- Available records
══════════════════════════════

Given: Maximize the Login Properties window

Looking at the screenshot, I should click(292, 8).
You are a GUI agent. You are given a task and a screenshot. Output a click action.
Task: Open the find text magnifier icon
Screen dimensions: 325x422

══════════════════════════════

- Aim of the exercise
All of the material is to be written out exactly.

- Response area
Given: Maximize the Login Properties window

Looking at the screenshot, I should click(292, 8).
You are a GUI agent. You are given a task and a screenshot. Output a click action.
Task: Open the find text magnifier icon
Screen dimensions: 325x422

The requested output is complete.